PROBLEM DESCRIPTION: Output all entries verbatim.

»»

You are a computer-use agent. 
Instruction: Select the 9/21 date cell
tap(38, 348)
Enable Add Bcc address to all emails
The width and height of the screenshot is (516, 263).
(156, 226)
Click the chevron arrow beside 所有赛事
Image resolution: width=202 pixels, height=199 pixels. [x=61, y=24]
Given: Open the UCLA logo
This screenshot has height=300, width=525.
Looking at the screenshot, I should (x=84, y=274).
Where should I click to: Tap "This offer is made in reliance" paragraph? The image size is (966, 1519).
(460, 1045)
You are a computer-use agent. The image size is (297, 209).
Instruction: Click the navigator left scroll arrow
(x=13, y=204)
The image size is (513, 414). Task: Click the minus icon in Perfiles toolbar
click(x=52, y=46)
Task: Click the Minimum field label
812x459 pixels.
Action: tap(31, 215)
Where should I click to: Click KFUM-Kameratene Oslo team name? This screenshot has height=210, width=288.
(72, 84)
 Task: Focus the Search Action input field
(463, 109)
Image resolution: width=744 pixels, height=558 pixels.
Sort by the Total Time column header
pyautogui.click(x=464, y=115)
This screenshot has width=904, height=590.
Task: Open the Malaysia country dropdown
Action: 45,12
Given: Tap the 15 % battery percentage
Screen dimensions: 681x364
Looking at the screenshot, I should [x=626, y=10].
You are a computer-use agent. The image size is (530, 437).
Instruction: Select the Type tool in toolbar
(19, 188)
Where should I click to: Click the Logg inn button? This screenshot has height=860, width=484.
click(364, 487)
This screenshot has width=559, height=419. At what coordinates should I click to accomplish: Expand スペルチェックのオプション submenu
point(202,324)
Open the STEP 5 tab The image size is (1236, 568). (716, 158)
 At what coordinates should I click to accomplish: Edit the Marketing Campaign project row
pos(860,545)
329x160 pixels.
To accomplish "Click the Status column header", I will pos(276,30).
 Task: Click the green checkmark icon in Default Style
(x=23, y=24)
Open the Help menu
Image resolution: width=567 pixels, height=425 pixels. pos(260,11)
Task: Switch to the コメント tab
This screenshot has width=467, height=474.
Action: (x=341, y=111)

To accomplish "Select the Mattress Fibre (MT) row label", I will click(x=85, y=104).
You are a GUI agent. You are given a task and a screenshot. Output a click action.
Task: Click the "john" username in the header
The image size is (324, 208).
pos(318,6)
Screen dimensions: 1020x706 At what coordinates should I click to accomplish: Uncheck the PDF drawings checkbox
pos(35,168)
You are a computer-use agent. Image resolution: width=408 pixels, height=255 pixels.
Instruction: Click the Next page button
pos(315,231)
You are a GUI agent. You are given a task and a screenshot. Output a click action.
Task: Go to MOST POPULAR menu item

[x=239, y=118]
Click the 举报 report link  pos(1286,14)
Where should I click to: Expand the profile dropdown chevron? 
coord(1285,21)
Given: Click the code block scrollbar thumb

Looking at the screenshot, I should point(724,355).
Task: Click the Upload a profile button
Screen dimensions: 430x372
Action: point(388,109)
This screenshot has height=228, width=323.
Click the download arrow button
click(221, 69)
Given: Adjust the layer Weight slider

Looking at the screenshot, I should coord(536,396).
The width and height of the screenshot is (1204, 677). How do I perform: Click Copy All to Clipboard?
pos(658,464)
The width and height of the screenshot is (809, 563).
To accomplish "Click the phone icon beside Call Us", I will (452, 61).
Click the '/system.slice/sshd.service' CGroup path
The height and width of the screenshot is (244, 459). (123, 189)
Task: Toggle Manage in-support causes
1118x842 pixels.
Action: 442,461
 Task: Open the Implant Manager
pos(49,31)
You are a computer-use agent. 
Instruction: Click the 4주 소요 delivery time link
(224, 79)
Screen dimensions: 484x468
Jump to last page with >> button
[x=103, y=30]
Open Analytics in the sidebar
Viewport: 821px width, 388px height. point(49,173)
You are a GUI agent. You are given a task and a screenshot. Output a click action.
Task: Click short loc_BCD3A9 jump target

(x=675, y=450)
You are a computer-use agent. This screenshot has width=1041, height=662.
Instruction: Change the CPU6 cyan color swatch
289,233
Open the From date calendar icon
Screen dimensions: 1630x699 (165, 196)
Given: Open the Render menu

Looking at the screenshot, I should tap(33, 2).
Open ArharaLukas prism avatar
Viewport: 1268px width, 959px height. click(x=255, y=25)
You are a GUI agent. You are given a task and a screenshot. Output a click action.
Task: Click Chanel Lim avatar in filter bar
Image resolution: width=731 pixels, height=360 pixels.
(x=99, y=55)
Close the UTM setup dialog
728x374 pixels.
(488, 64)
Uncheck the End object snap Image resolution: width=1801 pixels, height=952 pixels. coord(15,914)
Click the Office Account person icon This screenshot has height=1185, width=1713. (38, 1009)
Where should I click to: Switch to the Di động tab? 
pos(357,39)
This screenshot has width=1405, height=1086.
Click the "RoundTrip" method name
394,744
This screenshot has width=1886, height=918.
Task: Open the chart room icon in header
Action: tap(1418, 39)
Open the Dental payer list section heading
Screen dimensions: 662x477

««

OUTPUT FOR THIS EXERCISE:
You are a computer-use agent. 
Instruction: Select the 9/21 date cell
tap(38, 348)
Enable Add Bcc address to all emails
The width and height of the screenshot is (516, 263).
(156, 226)
Click the chevron arrow beside 所有赛事
Image resolution: width=202 pixels, height=199 pixels. [x=61, y=24]
Given: Open the UCLA logo
This screenshot has height=300, width=525.
Looking at the screenshot, I should (x=84, y=274).
Where should I click to: Tap "This offer is made in reliance" paragraph? The image size is (966, 1519).
(460, 1045)
You are a computer-use agent. The image size is (297, 209).
Instruction: Click the navigator left scroll arrow
(x=13, y=204)
The image size is (513, 414). Task: Click the minus icon in Perfiles toolbar
click(x=52, y=46)
Task: Click the Minimum field label
812x459 pixels.
Action: tap(31, 215)
Where should I click to: Click KFUM-Kameratene Oslo team name? This screenshot has height=210, width=288.
(72, 84)
 Task: Focus the Search Action input field
(463, 109)
Image resolution: width=744 pixels, height=558 pixels.
Sort by the Total Time column header
pyautogui.click(x=464, y=115)
This screenshot has width=904, height=590.
Task: Open the Malaysia country dropdown
Action: 45,12
Given: Tap the 15 % battery percentage
Screen dimensions: 681x364
Looking at the screenshot, I should [x=626, y=10].
You are a computer-use agent. The image size is (530, 437).
Instruction: Select the Type tool in toolbar
(19, 188)
Where should I click to: Click the Logg inn button? This screenshot has height=860, width=484.
click(364, 487)
This screenshot has width=559, height=419. At what coordinates should I click to accomplish: Expand スペルチェックのオプション submenu
point(202,324)
Open the STEP 5 tab The image size is (1236, 568). (716, 158)
 At what coordinates should I click to accomplish: Edit the Marketing Campaign project row
pos(860,545)
329x160 pixels.
To accomplish "Click the Status column header", I will pos(276,30).
 Task: Click the green checkmark icon in Default Style
(x=23, y=24)
Open the Help menu
Image resolution: width=567 pixels, height=425 pixels. pos(260,11)
Task: Switch to the コメント tab
This screenshot has width=467, height=474.
Action: (x=341, y=111)

To accomplish "Select the Mattress Fibre (MT) row label", I will click(x=85, y=104).
You are a GUI agent. You are given a task and a screenshot. Output a click action.
Task: Click the "john" username in the header
The image size is (324, 208).
pos(318,6)
Screen dimensions: 1020x706 At what coordinates should I click to accomplish: Uncheck the PDF drawings checkbox
pos(35,168)
You are a computer-use agent. Image resolution: width=408 pixels, height=255 pixels.
Instruction: Click the Next page button
pos(315,231)
You are a GUI agent. You are given a task and a screenshot. Output a click action.
Task: Go to MOST POPULAR menu item

[x=239, y=118]
Click the 举报 report link  pos(1286,14)
Where should I click to: Expand the profile dropdown chevron? 
coord(1285,21)
Given: Click the code block scrollbar thumb

Looking at the screenshot, I should point(724,355).
Task: Click the Upload a profile button
Screen dimensions: 430x372
Action: point(388,109)
This screenshot has height=228, width=323.
Click the download arrow button
click(221, 69)
Given: Adjust the layer Weight slider

Looking at the screenshot, I should coord(536,396).
The width and height of the screenshot is (1204, 677). How do I perform: Click Copy All to Clipboard?
pos(658,464)
The width and height of the screenshot is (809, 563).
To accomplish "Click the phone icon beside Call Us", I will (452, 61).
Click the '/system.slice/sshd.service' CGroup path
The height and width of the screenshot is (244, 459). (123, 189)
Task: Toggle Manage in-support causes
1118x842 pixels.
Action: 442,461
 Task: Open the Implant Manager
pos(49,31)
You are a computer-use agent. 
Instruction: Click the 4주 소요 delivery time link
(224, 79)
Screen dimensions: 484x468
Jump to last page with >> button
[x=103, y=30]
Open Analytics in the sidebar
Viewport: 821px width, 388px height. point(49,173)
You are a GUI agent. You are given a task and a screenshot. Output a click action.
Task: Click short loc_BCD3A9 jump target

(x=675, y=450)
You are a computer-use agent. This screenshot has width=1041, height=662.
Instruction: Change the CPU6 cyan color swatch
289,233
Open the From date calendar icon
Screen dimensions: 1630x699 (165, 196)
Given: Open the Render menu

Looking at the screenshot, I should tap(33, 2).
Open ArharaLukas prism avatar
Viewport: 1268px width, 959px height. click(x=255, y=25)
You are a GUI agent. You are given a task and a screenshot. Output a click action.
Task: Click Chanel Lim avatar in filter bar
Image resolution: width=731 pixels, height=360 pixels.
(x=99, y=55)
Close the UTM setup dialog
728x374 pixels.
(488, 64)
Uncheck the End object snap Image resolution: width=1801 pixels, height=952 pixels. coord(15,914)
Click the Office Account person icon This screenshot has height=1185, width=1713. (38, 1009)
Where should I click to: Switch to the Di động tab? 
pos(357,39)
This screenshot has width=1405, height=1086.
Click the "RoundTrip" method name
394,744
This screenshot has width=1886, height=918.
Task: Open the chart room icon in header
Action: tap(1418, 39)
Open the Dental payer list section heading
Screen dimensions: 662x477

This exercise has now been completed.